The mystery of the cause of Hitler’s hatred of the Jews must have been closely connected with “his vision of the apocalyptic conflict between the Aryans and the Jews”, which we have briefly examined when leafing through Mein Kampf. “It was his own Manichean version of the conflict between good and evil, between God and the Devil, Christ and the Antichrist.” If there is a solution of this mystery, it should be looked for in the occurrences at the time of Hitler’s “turnabout” when, in 1919, and under the influence of Captain Mayr and Dietrich Eckart, he suddenly turned out to be an expert in anti-Semitism, and a personality interesting enough to be pushed into a position from where he could give shape to his mission and his message, and go out to conquer Germany. This would explain how the end lay in the beginning: why, regarding the Jews, he still was when dictating his testament what he had become during that summer in Munich.

“The ideology, the blueprint of his leadership, was at the same time accessible to everybody and yet secret.” Trevor-Roper had a similar impression when he wrote about “those walls which the Führer has erected around his convictions, and behind which he allows nobody to see.
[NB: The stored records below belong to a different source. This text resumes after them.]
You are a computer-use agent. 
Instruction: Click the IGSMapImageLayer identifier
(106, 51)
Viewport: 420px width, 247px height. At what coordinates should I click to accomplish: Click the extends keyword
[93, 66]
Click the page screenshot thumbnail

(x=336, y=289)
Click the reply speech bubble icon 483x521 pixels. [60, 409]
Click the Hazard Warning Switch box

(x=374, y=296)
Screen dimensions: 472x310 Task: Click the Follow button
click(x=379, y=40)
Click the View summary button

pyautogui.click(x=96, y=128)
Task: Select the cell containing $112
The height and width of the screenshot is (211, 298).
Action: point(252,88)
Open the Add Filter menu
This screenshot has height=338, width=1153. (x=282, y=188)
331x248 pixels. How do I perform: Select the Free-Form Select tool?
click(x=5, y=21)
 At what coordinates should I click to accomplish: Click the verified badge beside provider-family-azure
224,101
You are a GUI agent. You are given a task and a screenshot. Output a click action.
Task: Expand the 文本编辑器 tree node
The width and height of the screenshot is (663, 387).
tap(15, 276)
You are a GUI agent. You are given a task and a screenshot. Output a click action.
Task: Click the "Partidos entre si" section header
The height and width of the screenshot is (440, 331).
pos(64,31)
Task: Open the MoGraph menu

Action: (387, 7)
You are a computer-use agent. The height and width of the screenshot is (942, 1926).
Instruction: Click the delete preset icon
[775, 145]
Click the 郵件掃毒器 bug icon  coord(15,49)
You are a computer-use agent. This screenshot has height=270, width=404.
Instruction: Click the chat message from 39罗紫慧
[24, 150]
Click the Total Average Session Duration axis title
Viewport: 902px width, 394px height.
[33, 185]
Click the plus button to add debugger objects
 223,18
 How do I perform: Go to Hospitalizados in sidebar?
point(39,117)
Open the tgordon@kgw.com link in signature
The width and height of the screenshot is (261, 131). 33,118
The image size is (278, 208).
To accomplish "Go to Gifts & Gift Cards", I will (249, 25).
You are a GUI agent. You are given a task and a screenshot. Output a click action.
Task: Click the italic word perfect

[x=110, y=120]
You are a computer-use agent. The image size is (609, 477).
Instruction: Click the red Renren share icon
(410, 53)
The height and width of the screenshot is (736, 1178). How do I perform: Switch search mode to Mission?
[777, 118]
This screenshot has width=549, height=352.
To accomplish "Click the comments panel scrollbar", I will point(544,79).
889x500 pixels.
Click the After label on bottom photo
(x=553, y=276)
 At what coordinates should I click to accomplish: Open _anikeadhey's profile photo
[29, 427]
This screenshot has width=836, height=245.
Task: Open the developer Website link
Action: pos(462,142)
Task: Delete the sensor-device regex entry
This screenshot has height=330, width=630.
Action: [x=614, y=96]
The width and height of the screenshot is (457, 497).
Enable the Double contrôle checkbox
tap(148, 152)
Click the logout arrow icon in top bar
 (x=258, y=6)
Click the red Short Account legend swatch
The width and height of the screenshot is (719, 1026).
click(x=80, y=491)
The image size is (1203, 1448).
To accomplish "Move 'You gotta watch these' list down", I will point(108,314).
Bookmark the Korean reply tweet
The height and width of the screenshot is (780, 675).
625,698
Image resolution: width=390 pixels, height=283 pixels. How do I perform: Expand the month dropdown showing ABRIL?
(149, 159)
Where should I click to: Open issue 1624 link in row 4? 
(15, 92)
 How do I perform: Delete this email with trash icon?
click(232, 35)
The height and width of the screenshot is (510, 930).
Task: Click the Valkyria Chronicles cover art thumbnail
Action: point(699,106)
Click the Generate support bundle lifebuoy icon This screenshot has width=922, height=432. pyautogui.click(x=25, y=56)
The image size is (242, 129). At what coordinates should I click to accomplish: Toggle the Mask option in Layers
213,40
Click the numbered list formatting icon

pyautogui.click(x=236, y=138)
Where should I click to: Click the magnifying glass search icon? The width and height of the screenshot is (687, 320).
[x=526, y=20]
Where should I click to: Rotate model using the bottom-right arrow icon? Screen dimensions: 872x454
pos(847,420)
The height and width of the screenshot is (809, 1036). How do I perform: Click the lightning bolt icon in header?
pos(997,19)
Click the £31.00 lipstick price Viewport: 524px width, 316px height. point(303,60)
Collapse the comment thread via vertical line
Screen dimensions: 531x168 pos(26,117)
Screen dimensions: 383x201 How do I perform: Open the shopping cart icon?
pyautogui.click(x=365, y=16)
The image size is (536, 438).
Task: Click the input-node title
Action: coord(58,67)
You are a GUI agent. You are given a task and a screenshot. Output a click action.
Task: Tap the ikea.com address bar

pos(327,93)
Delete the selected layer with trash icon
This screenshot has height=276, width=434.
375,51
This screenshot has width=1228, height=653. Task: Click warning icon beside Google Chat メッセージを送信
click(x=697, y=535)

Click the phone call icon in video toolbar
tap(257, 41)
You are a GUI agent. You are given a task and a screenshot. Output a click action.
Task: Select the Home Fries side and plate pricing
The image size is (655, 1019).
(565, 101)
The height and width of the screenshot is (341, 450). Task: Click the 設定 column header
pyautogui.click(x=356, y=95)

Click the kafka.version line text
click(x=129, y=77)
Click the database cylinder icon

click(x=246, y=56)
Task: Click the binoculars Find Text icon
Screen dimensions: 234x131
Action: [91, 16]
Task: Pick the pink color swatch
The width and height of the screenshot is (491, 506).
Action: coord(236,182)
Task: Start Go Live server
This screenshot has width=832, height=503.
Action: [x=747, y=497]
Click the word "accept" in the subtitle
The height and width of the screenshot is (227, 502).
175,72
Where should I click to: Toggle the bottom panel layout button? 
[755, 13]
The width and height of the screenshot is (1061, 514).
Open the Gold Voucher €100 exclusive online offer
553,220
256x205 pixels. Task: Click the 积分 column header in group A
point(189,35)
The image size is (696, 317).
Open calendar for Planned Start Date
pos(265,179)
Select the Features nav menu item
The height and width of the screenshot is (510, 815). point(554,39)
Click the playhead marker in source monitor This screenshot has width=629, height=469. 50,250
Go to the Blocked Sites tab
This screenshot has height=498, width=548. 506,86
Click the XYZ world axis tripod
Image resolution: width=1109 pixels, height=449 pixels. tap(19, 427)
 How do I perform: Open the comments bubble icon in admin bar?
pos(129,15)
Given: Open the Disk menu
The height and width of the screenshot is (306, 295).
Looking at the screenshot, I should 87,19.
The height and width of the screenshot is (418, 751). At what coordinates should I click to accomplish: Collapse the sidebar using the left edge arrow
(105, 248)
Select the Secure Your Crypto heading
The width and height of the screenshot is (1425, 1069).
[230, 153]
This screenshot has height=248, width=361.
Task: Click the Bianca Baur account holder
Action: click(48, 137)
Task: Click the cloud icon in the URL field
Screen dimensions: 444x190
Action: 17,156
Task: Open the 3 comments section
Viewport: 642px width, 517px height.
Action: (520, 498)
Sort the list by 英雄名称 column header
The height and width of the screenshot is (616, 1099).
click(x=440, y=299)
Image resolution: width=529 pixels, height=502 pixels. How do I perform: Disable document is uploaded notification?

Can it be that there is really nothing there – only the gigantic obstinacy of a deluded spirit, sacrificing all to its self-worshipping Ego?” 636 (Would this then be the solution to the riddle: that the greatest and most tragic event in human history was caused by a “self-worshipping Ego”?) John Lukacs finds Hitler “a very secretive man, perhaps not less secretive than Stalin”, and he quotes him as having said: “You will never be able to discover my thoughts and intentions.” 637 “The higher one was, the less one knew”, confided Speer to Gitta Sereny. 638 Speer’s words might be illustrated with passages from Goebbels diaries, showing that even the proud propaganda-tsar of the Reich was informed about some important events only post factum.

“Hitler has never revealed the secret of his mission”, writes Joachim Köhler in Hitlers Wagner, p. 21. “The core of his message was not decoded” (p. 22) … The struggle against the Jews was indeed Hitler’s totally personal and therefore not further explainable or discussable basic conviction (p. 98) … He knew that he could not be attacked as a politician because he kept his objectives hidden in a mystic darkness … Hitler showed himself indefinable and has remained so till today (p. 193) … What were the contents of Hitler’s inner truth, nobody knew … Hitler was not a politician who had to work out a programme and to justify his actions to the people, but the saviour of an esoteric cult, who had set himself the task of liberating the world from the Jews … In actual fact, the Germans did not have to know anything, they only must have faith (pp. 334-35) … He clearly held a secret in which he believed with ‘granite’ infallibility (p. 336) … ‘When we eradicate this plague [i.e. the Jews]’, Hitler had prophesied during the march on Moscow, ‘we shall accomplish something for humanity of which our men at the front cannot have an idea as yet’. This also meant that those men killed and died without knowing why. And the people around him cheered without knowing why. They became excited when Hitler told them what was at stake and believed in his infallibility because he demanded this belief from them. As his successes seemed to justify his actions, his intentions justified all the means. (p. 337) … Hitler never gave away, not even with a single word, that he was planning the biggest auto-da-fé in the history of mankind (p. 410).”